Bila pasteurisasi dilakukan sempurna, hampir tidak ada penyakit yang menyerang pertumbuhan jamur shiitake. Bila terjadi kontaminasi yang disebabkan bibit, peralatan, ataupun sarana yang kurang bersih maka bagian yang terserang harus segera dibuang agar tidak menular. Sebagai pencegahan maka selama pengerjaan semua peratalan harus bersih.

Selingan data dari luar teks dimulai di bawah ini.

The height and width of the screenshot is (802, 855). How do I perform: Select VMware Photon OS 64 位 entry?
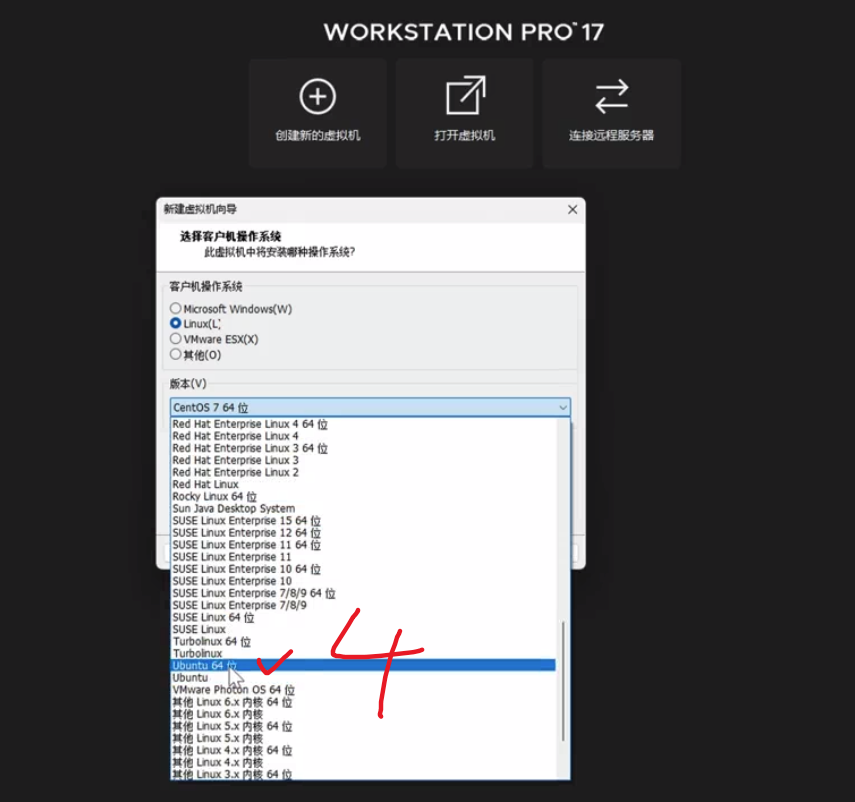click(233, 690)
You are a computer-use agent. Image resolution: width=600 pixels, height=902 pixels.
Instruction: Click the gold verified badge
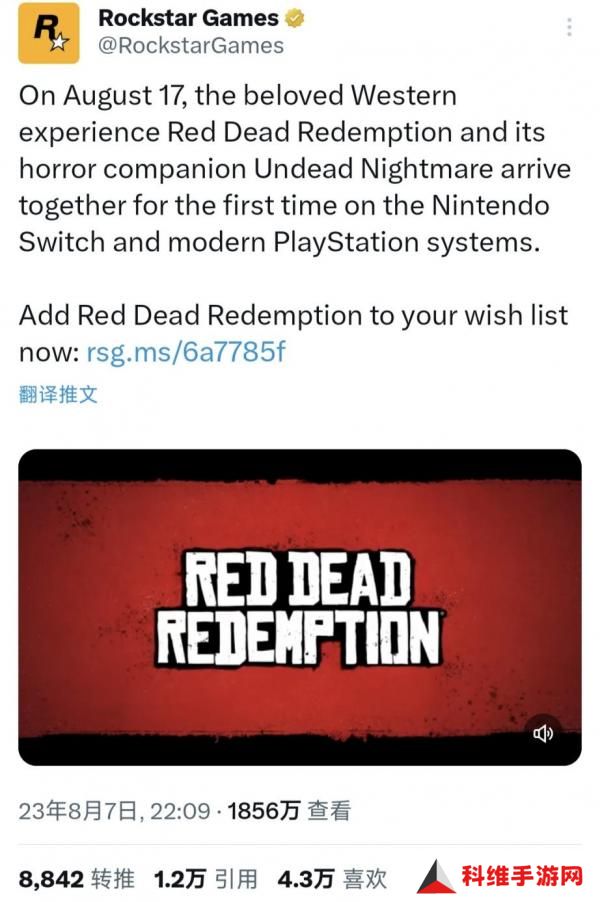pos(295,18)
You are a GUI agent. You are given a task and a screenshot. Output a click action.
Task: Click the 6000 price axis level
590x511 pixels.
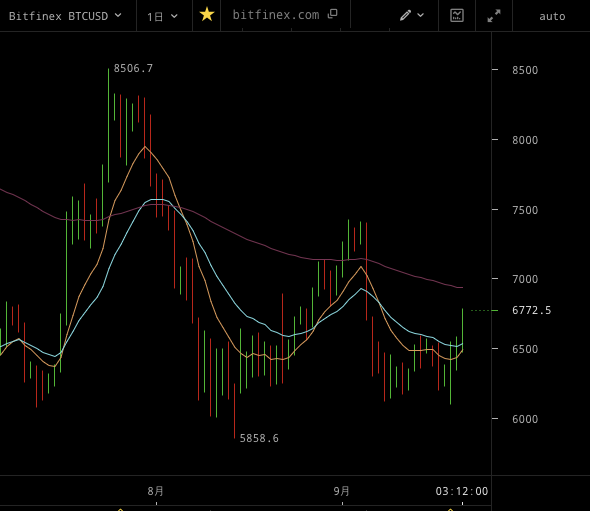coord(525,419)
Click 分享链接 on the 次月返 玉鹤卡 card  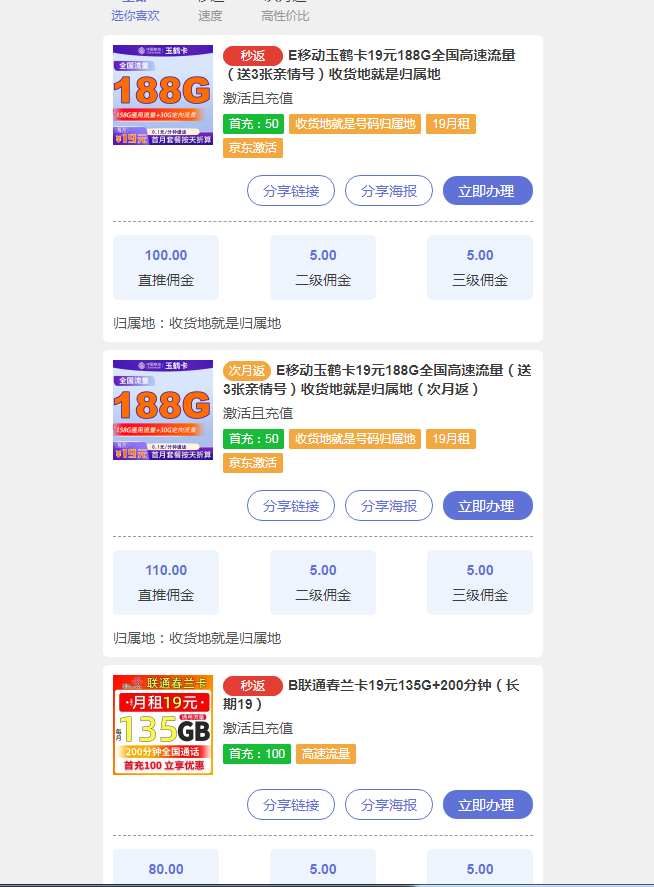(x=291, y=506)
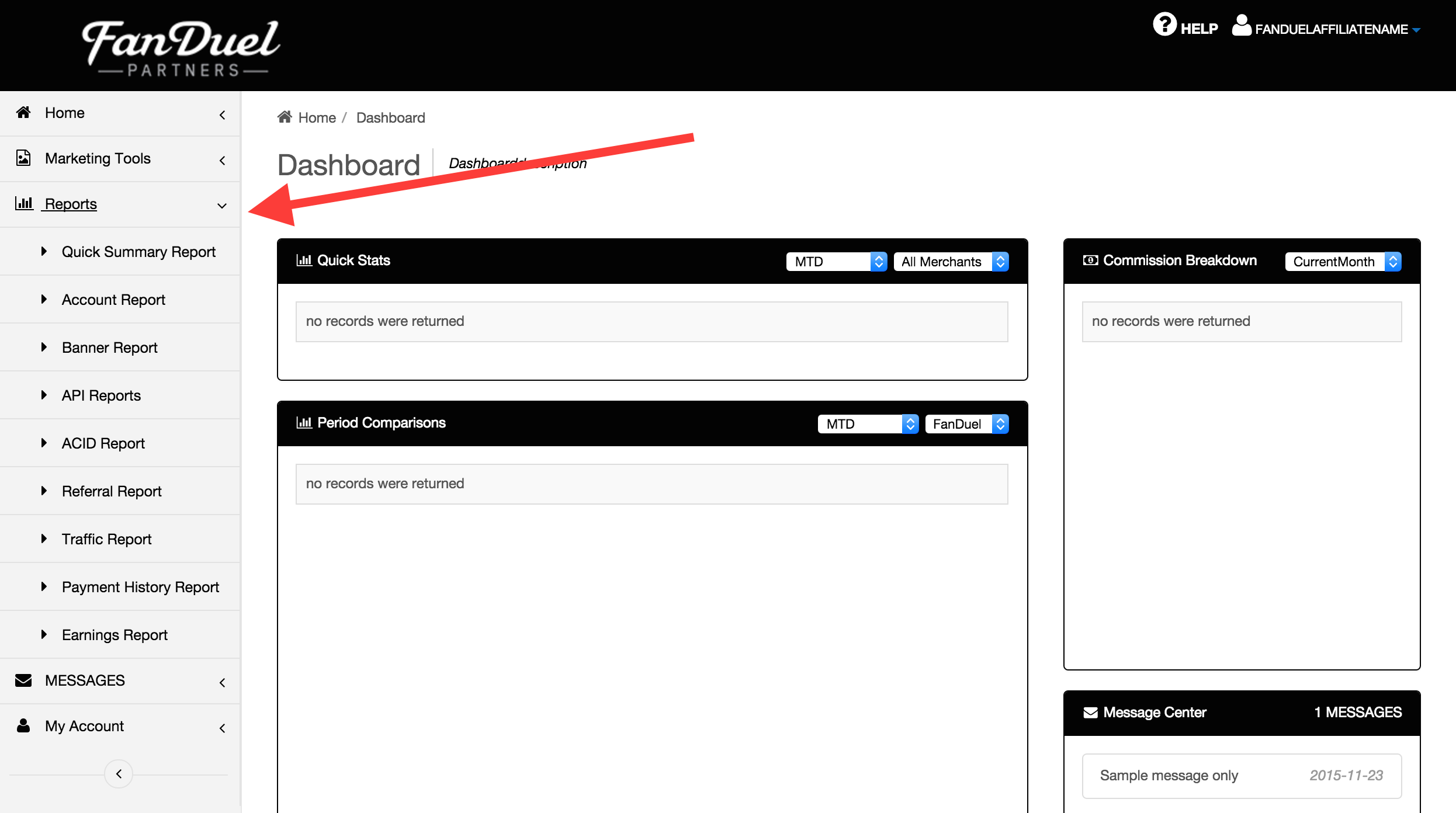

Bahan tanaman yang tidak ditumbuhi miselium jamur atau kurang penuh miseliumnya sebaiknya dipisahkan atau dibuang saja. Pertumbuhan jamur shiitake semakin berkembang lima hari setelah kantung dibuka. Dalam waktu 2 minggu shiitake siap dipanen.
7. Pemanenan
Bila penanaman telah dilakukan dengan benar, maka pemetikan dapat dilakukan berturut-turut setiap bulan selama 12-16 bulan. Selama pemanenan kebasahan media harus tetap dijaga. Ciri jamur shiitake siap panen terlihat dari payungnya bila diraba bagian bawahnya terasa tidak terlalu mencengkeram. Jamur siap panen ini dipotes tepat pada bagian pangkalnya.Selanjutnya dengan menggunakan pisau tajam tangkai shiitake dan sisa media dipotong. Sebaiknya tangkai tidak disisakan sama sekali dalam media karena dapat membusuk dan mempengaruhi jamur selanjutnya. Begitu dipetik, jamur langsung dimasukkan ke dalam keranjang agar tidak kotor, karena jamur sama sekali tidak adakan dicuci agar tidak cepat membusuk dan tahan lama.
Shiitake kualitas prima tahan disimpan selama 7 hari pada suhu ruang. Pemanenan biasanya diselingi masa istirahat selama 10-14 hari untuk kemudian dipanen lagi hingga 6 kali. Dari satu kantung media bisa diperoleh 130-200g shiitake segar. Karena lamanya panen, setiap pemetikan dapat dikeringkan dengan bantuan sinar matahari. Jamur kering ini sebaiknya disimpan dalam botol yang tertutup rapat. Begitulah Cara Menanam Jamur Shiitake.